Proteolytic Release of Soluble UL16-Binding Protein 2 from Tumor Cells

The MHC class I-related ligands of the immunoreceptor NKG2D are frequently expressed by tumor cells and stimulate tumor immunity mediated by CD8 T cells and natural killer (NK) cells. In humans, NKG2D ligands (NKG2DL) are encoded by the MHC-encoded MIC and non-MHC-encoded UL16-binding protein (ULBP) families of proteins. Recently, we and others showed that tumor cells release soluble MICA (sMICA), thereby counteracting NKG2D-mediated tumor immunosurveillance. Here, we now report that ULBP2 molecules are likewise released from tumor cells in a processed soluble form, and that soluble ULBP2 (sULBP2) can be detected in sera of some patients with hematopoietic malignancies. Tumor cell-derived sULBP2 as opposed to cell-bound ULBP2 does not down-regulate NKG2D on NK cells. Unexpectedly, the glycosylphosphatidylinositol-anchored ULBP2 molecules are not released by phospholipases but by the action of metalloproteases. Proteolytic shedding of both NKG2D ligands MICA and ULBP2 by tumor cells was strongly enhanced after phorbol 12-myristate 13-acetate treatment and paralleled by a markedly reduced susceptibility to NKG2D-mediated cytotoxicity. Shedding of MICA and ULBP2 can be blocked by the same inhibitors, suggesting the involvement of related metalloproteases. Thus, our data suggest that reducing NKG2DL surface densities is due to a common cleavage process executed by metalloproteases that promotes escape of tumors from NKG2D-mediated immunosurveillance.

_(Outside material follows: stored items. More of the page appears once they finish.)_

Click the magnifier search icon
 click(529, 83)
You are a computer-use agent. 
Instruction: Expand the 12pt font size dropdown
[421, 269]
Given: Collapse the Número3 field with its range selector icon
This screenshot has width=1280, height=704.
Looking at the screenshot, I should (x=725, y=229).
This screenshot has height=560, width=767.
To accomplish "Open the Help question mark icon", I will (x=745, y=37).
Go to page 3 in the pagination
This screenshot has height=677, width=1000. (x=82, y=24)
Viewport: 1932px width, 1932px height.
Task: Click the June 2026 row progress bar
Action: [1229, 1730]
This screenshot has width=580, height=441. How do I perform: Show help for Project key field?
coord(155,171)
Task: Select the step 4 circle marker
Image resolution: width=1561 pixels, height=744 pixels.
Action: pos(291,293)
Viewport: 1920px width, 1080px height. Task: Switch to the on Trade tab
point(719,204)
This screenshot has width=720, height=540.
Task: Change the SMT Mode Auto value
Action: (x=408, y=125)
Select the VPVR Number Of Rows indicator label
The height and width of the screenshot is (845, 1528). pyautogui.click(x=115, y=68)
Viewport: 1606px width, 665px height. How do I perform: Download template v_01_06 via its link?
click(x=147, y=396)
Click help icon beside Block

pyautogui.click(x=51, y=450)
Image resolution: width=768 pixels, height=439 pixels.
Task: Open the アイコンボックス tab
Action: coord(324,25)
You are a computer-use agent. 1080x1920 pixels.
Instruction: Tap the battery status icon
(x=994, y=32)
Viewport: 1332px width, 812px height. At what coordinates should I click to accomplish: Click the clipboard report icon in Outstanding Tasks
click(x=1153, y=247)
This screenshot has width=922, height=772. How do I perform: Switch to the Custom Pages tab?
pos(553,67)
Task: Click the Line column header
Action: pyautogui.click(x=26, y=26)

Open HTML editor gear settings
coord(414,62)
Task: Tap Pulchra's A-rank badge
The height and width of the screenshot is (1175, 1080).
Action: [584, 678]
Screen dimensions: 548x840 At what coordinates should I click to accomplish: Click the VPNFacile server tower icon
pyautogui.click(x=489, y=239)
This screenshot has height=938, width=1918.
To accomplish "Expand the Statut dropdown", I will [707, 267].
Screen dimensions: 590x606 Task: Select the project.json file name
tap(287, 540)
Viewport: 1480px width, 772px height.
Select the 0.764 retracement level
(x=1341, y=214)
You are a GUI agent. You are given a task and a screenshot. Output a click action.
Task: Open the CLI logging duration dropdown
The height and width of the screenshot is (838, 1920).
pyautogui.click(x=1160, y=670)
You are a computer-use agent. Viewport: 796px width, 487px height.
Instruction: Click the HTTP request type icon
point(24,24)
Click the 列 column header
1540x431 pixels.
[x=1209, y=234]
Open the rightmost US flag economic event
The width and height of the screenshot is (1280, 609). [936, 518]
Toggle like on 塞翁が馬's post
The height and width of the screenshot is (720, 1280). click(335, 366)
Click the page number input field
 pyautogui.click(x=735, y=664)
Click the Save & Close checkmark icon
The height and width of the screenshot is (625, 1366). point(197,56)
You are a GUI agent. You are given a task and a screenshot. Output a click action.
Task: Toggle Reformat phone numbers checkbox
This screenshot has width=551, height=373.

Activation of Vγ9Vδ2 T Cells by NKG2D

Human Vγ9Vδ2 T cells recognize phosphorylated nonpeptide Ags (so called phosphoantigens), certain tumor cells, and cells treated with aminobisphosphonates. NKG2D, an activating receptor for NK cells, has been described as a potent costimulatory receptor in the Ag-specific activation of γδ and CD8 T cells. This study provides evidence that Vγ9Vδ2 T cells may also be directly activated by NKG2D. Culture of PBMC with immobilized NKG2D-specific mAb or NKG2D ligand MHC class I related protein A (MICA) induces the up-regulation of CD69 and CD25 in NK and Vγ9Vδ2 but not in CD8 T cells. Furthermore, NKG2D triggers the production of TNF-α but not of IFN-γ, as well as the release of cytolytic granules by Vγ9Vδ2 T cells. Purified Vγ9Vδ2 T cells kill MICA-transfected RMA mouse cells but not control cells. Finally, DAP10, which mediates NKG2D signaling in human NK cells, was detected in resting and activated Vγ9Vδ2 T cells. These remarkable similarities in NKG2D function in NK and Vγ9Vδ2 T cells may open new perspectives for Vγ9Vδ2 T cell-based immunotherapy, e.g., by Ag-independent killing of NKG2D ligand-expressing tumors.